[WORK REQUEST]: Take the lines from the line containing "You are a computer-use agent." through the end of the entries and output them exactly, with no pictures and nothing more.
START DATA EXCERPTS
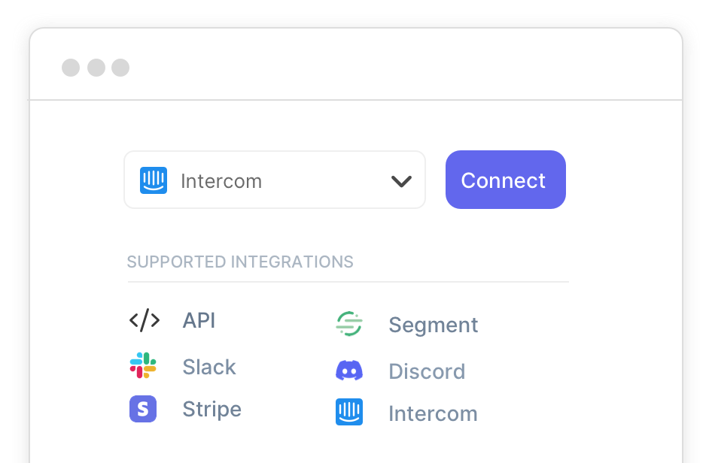
Task: Open the Intercom integration select box
Action: pos(275,180)
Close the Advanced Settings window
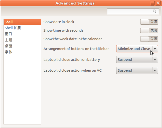 click(x=158, y=3)
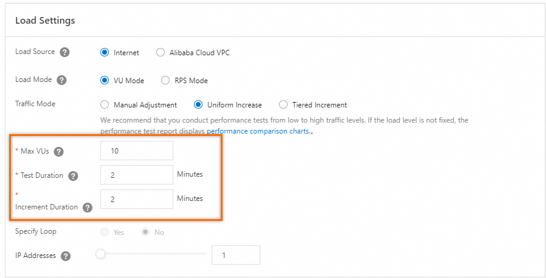
Task: Select Internet as the load source
Action: (x=105, y=53)
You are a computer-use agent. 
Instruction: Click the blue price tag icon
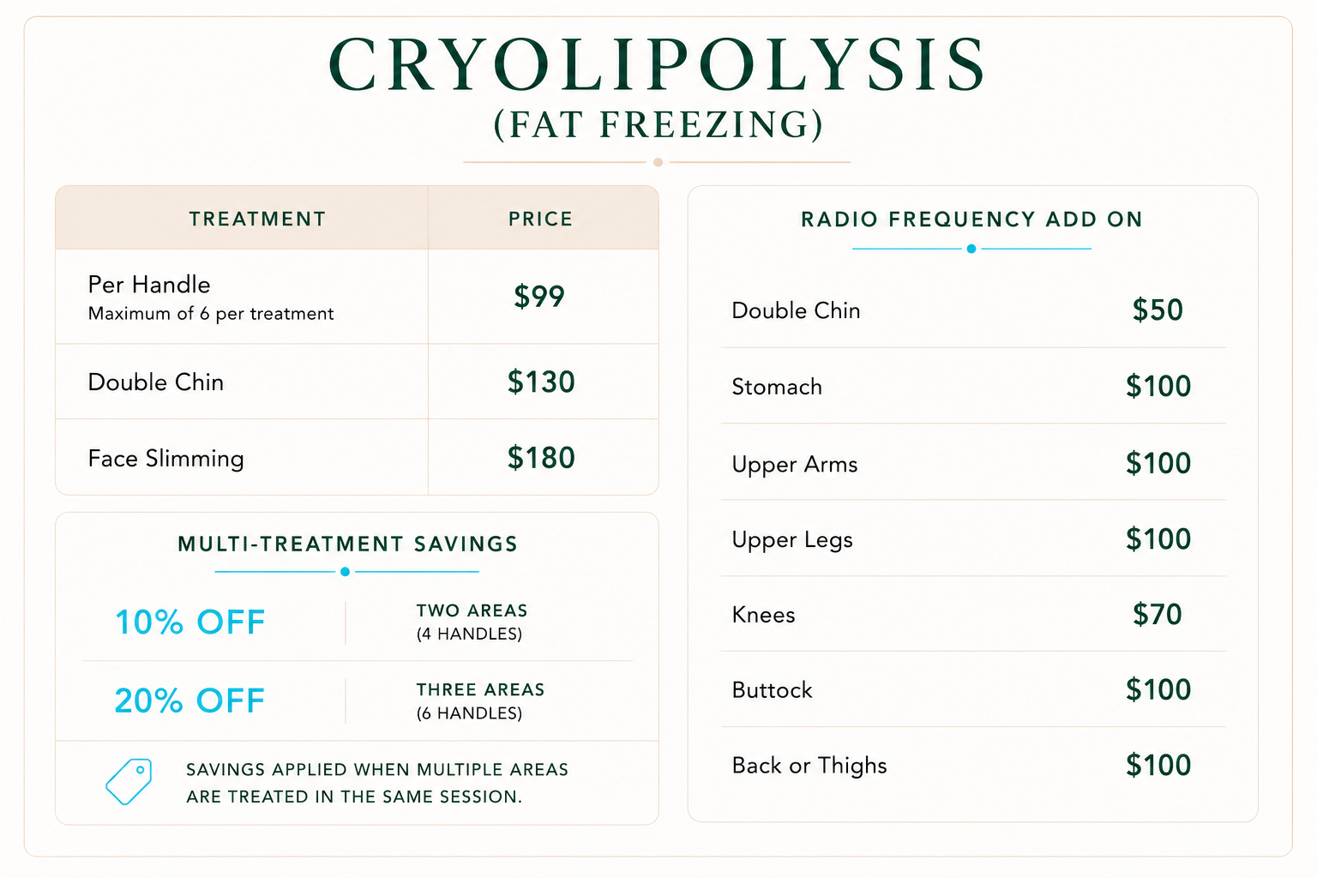pyautogui.click(x=129, y=781)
END DATA EXCERPTS
[RESPONSE AREA]:
You are a computer-use agent. 
Instruction: Click the blue price tag icon
pyautogui.click(x=129, y=781)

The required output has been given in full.